··· Selected extract
Also, as was discussed in the thread on this, it gives a way to control
possible VL15 overflow.
>
>
> > All unicast routing protocols are updated for this with the exception
> > of file.
> >
> > A similar subsequent change will do this for MFTs.
> >
> > Yevgeny Kliteynik <kliteyn at dev.mellanox.co.il> wrote:
> >
> > With a small cluster of 17 IS4 switches and 11 HCAs and
> > to artificially increase the cluster, LMC of 7 was used
> > including EnhancedSwitchPort 0 LMC.
> >
> > With the new code, LFT configuration is more than twice as
> > fast as with the old code :)
> > Current ucast manager ran on avarage for ~250msec, with the
> > new code - 110-120msec.
> >
> > Routing calculation phase of the ucast manager took ~1200 usec,
> > the rest was sending the blocks and waiting for no more pending
> > transactions.
> >
> > No noticeable difference between various max_smps_per_node values
> > was observed.
>
> What is the reason?
I think the reason was max_wire_smps may have kicked in but Yevgeny is best
to elaborate on this.
> And what was value of 'max_wire_smps'?
>
> Here are some detailed results of different executions (the
> number on the left is timer value in usec):
>
> Current ucast manager (w/o the optimization):
>
> 000000 [LFT]: osm_ucast_mgr_process() - START
> 001131 [LFT]: ucast_mgr_process_tbl() - START
> 032251 [LFT]: ucast_mgr_process_tbl() - END
> 032263 [LFT]: osm_ucast_mgr_process() - END
> 253416 [LFT]: Done wait_for_pending_transactions()
>
> New code, max_smps_per_node=0:
>
> 001417 [LFT]: osm_ucast_mgr_process() - START (0 max_smps_per_node)
> 002690 [LFT]: ucast_mgr_process_tbl() - START
> 032946 [LFT]: ucast_mgr_process_tbl() - END
> 032948 [LFT]: osm_ucast_pipeline_tbl() - START
> 033846 [LFT]: osm_ucast_pipeline_tbl() - END
> 033858 [LFT]: osm_ucast_mgr_process() - END
> 108203 [LFT]: Done wait_for_pending_transactions()
>
> New code, max_smps_per_node=1:
>
> 007474 [LFT]: osm_ucast_mgr_process() - START (1 max_smps_per_node)
> 008735 [LFT]: ucast_mgr_process_tbl() - START
> 040071 [LFT]: ucast_mgr_process_tbl() - END
> 040074 [LFT]: osm_ucast_pipeline_tbl() - START
> 040103 [LFT]: osm_ucast_pipeline_tbl() - END
> 040114 [LFT]: osm_ucast_mgr_process() - END
> 120097 [LFT]: Done wait_for_pending_transactions()
>
> New code, max_smps_per_node=4:
>
> 004137 [LFT]: osm_ucast_mgr_process() - START (4 max_smps_per_node)
······
··· Dataset extract
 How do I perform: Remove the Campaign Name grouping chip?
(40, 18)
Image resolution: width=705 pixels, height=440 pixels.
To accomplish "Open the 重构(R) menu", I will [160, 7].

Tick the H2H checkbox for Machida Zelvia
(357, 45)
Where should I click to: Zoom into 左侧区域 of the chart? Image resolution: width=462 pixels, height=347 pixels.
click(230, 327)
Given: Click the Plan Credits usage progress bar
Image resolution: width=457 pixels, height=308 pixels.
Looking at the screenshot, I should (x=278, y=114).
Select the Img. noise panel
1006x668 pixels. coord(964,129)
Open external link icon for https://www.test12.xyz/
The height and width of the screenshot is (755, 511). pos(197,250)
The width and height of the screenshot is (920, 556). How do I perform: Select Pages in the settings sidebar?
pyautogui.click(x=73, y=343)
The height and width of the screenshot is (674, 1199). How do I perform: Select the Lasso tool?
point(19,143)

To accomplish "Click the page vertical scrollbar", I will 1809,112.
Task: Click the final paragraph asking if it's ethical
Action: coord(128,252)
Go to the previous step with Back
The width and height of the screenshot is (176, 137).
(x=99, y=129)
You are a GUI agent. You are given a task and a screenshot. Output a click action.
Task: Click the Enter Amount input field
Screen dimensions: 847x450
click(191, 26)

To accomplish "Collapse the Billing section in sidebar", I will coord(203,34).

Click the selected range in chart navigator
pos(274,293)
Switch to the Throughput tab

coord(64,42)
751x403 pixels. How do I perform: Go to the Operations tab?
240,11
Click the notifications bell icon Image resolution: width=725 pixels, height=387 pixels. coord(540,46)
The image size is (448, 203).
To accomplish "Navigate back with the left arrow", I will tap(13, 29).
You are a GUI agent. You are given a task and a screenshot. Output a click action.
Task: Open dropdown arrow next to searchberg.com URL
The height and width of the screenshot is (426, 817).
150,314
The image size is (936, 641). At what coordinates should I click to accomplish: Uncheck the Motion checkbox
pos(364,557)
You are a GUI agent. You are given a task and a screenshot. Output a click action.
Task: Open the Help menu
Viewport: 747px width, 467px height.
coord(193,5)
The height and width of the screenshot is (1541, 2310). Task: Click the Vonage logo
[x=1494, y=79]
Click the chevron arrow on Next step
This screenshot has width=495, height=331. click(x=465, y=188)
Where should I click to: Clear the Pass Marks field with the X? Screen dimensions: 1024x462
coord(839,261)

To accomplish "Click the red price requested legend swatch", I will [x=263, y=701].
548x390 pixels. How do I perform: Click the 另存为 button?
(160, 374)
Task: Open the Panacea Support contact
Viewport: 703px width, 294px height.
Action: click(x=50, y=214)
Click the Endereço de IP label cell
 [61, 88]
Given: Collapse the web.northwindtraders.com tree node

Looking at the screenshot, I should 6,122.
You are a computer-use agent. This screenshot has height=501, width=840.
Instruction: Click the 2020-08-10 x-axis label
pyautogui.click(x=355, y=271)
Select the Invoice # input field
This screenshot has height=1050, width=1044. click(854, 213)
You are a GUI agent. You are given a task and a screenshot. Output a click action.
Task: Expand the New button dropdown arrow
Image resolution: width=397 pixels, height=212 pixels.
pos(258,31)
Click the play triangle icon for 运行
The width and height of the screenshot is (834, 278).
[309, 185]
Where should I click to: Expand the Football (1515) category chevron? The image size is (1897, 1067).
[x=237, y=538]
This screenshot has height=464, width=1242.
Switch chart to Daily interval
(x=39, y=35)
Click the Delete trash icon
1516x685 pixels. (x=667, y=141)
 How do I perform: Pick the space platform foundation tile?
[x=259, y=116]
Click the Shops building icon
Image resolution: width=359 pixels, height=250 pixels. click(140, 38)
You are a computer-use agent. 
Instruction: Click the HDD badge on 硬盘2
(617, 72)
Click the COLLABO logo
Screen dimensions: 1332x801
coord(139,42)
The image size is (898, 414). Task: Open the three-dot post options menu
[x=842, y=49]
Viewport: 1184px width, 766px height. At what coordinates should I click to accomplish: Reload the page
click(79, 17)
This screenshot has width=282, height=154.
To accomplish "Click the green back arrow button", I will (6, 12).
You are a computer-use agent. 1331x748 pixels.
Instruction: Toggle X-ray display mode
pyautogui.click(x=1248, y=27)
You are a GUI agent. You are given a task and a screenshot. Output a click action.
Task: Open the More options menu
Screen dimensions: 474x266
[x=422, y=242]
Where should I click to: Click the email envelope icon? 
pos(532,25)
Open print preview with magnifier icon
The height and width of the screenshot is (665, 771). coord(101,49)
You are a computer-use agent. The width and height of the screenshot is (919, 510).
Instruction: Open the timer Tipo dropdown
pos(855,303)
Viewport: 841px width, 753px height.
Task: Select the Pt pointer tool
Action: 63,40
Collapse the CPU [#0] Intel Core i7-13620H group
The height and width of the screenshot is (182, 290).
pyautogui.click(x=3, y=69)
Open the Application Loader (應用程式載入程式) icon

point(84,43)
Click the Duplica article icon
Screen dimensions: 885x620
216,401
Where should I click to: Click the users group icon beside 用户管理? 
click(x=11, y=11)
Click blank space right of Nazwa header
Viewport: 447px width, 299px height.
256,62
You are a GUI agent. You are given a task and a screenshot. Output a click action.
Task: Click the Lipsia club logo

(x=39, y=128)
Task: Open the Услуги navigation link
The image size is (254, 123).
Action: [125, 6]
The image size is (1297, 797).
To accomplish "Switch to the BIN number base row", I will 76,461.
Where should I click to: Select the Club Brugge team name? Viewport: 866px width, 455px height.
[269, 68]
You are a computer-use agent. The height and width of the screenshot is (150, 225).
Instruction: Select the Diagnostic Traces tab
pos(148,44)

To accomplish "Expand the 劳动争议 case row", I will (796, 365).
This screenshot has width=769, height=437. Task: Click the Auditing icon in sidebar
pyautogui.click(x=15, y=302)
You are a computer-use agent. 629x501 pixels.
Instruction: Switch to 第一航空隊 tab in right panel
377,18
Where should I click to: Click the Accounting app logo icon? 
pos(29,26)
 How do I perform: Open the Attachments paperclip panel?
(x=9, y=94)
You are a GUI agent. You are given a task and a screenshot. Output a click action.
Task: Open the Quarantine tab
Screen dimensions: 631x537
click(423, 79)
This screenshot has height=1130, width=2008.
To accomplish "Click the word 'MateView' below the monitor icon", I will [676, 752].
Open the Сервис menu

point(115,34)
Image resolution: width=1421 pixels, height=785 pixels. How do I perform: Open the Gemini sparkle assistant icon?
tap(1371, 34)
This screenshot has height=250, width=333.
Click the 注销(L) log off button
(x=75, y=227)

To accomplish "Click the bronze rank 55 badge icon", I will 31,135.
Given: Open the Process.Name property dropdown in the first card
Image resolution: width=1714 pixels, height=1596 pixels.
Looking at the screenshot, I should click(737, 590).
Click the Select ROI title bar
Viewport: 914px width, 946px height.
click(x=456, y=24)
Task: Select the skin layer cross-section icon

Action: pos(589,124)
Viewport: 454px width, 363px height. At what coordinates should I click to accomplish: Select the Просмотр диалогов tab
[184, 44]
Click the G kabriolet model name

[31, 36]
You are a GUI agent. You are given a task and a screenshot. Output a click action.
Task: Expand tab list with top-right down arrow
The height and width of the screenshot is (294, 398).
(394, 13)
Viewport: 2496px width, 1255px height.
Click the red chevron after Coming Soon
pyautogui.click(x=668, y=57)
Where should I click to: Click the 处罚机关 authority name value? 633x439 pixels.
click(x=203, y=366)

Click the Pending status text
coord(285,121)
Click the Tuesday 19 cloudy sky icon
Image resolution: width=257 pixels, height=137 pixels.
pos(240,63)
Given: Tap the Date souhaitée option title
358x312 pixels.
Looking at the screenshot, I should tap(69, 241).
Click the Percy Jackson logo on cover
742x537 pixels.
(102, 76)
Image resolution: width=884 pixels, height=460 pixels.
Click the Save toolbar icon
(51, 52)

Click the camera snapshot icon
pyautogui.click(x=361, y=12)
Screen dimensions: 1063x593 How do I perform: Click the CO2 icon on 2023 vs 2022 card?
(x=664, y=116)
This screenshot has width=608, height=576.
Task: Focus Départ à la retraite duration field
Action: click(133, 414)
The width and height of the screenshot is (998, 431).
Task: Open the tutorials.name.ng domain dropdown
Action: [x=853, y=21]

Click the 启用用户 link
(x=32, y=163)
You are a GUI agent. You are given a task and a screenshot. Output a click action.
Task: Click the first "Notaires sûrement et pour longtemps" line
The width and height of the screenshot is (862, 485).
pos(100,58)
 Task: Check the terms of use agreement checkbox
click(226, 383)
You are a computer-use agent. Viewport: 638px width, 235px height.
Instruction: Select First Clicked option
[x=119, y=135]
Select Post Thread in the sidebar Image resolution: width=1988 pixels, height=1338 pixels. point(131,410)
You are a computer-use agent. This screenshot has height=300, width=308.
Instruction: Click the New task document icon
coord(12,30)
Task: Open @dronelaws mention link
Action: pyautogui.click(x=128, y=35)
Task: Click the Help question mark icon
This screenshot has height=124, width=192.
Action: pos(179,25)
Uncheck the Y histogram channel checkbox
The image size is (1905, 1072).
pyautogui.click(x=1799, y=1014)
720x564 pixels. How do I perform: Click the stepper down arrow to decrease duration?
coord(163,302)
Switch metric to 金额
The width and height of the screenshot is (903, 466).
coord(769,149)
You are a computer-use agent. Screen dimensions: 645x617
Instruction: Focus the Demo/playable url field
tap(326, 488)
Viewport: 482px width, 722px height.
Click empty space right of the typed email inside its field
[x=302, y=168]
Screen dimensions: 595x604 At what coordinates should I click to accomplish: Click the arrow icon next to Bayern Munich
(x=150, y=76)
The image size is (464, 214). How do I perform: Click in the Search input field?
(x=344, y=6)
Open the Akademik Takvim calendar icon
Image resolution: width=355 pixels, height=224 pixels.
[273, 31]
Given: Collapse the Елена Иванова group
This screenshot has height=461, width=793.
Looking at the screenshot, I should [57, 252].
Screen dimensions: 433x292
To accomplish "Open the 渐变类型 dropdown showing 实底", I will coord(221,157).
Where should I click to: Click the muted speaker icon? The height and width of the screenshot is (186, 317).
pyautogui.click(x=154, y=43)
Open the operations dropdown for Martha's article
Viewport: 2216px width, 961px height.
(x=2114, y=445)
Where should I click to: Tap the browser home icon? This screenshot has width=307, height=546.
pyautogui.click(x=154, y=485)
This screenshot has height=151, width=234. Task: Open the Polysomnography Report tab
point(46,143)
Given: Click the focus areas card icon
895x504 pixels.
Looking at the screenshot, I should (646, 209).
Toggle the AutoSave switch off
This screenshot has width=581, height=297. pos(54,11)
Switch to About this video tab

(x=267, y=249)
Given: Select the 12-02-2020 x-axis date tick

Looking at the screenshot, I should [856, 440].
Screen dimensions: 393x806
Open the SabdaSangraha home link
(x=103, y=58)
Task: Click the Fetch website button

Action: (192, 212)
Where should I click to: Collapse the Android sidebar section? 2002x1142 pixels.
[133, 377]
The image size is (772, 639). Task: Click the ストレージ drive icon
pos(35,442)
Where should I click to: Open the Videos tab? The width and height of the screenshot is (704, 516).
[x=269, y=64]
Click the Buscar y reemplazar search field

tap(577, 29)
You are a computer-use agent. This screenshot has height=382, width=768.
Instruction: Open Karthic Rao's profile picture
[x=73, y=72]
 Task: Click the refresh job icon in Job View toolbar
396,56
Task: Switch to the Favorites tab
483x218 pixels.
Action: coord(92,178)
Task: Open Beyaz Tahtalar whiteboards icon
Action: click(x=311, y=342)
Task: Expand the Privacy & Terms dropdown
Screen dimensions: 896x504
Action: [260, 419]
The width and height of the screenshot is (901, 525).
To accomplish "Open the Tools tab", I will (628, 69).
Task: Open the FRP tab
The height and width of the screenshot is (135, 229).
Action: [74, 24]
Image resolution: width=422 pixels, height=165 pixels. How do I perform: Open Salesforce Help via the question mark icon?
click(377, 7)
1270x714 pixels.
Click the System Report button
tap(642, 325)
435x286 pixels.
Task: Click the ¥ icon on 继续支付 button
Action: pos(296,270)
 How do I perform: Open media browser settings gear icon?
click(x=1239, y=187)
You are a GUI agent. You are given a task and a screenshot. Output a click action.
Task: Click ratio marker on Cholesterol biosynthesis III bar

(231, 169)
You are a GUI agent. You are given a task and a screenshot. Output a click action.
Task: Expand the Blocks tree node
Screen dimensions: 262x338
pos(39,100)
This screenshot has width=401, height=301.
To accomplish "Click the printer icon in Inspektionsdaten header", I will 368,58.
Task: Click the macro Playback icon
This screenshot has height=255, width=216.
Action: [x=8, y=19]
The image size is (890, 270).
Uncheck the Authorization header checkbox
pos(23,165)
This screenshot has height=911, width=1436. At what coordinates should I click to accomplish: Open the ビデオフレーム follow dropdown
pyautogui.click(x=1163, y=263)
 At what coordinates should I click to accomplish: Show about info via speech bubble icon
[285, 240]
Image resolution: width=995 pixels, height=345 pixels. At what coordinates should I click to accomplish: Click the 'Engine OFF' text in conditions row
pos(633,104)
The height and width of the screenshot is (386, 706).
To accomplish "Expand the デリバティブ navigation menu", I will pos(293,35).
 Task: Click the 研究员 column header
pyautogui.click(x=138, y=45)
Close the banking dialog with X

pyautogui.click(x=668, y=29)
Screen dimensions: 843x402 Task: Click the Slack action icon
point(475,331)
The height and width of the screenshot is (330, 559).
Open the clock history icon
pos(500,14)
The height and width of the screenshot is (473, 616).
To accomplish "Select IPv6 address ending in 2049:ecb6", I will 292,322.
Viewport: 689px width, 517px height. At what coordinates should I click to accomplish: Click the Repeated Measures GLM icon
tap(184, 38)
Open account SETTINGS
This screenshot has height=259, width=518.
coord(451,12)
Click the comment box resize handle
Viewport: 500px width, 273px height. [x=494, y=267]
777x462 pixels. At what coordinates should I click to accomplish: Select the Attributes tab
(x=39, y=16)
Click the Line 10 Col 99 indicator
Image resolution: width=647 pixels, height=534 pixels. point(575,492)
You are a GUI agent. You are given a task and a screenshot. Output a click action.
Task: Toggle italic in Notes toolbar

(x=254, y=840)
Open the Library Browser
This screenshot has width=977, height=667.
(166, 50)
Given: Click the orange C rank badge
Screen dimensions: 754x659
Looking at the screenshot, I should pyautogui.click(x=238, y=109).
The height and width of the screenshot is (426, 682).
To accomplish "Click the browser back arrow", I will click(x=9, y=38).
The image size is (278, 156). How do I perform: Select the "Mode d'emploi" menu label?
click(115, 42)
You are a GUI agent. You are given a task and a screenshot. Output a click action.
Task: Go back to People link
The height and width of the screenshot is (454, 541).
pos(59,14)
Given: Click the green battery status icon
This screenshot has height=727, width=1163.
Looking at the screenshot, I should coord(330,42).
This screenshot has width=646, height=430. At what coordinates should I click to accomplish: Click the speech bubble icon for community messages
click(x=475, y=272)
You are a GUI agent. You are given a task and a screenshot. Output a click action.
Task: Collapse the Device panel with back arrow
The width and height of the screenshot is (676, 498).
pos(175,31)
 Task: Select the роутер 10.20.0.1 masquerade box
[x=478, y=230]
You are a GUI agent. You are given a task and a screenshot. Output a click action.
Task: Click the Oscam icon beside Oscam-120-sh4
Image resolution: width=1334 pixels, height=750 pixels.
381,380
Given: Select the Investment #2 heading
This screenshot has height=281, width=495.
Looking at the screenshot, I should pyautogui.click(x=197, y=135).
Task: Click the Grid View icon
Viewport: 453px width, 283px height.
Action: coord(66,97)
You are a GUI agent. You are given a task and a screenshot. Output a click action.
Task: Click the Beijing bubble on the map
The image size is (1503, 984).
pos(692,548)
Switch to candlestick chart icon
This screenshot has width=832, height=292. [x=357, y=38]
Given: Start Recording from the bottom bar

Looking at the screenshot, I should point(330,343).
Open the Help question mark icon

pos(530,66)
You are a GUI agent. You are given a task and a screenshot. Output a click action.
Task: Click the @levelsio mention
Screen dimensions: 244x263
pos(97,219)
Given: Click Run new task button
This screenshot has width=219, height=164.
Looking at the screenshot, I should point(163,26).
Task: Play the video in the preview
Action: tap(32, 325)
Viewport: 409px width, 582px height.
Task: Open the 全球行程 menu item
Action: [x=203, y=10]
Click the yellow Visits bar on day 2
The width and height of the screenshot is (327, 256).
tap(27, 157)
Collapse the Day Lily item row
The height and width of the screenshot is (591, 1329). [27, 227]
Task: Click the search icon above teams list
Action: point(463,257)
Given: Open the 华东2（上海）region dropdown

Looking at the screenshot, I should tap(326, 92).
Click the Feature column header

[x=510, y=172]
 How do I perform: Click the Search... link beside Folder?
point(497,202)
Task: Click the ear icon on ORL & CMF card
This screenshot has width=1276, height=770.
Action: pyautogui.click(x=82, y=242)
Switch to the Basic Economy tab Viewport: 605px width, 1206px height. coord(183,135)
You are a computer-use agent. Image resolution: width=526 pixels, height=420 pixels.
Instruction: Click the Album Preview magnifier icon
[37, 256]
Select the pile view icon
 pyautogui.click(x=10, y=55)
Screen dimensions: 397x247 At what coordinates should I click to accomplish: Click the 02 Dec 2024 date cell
······
## Written instruction
Print the part of the thread on unicast routing timing starting with "Also, as was" and going on through "EnhancedSwitchPort 0 LMC.". The rows have nothing to do with the thread on unicast routing timing.

## Reply
Also, as was discussed in the thread on this, it gives a way to control
possible VL15 overflow.
>
>
> > All unicast routing protocols are updated for this with the exception
> > of file.
> >
> > A similar subsequent change will do this for MFTs.
> >
> > Yevgeny Kliteynik <kliteyn at dev.mellanox.co.il> wrote:
> >
> > With a small cluster of 17 IS4 switches and 11 HCAs and
> > to artificially increase the cluster, LMC of 7 was used
> > including EnhancedSwitchPort 0 LMC.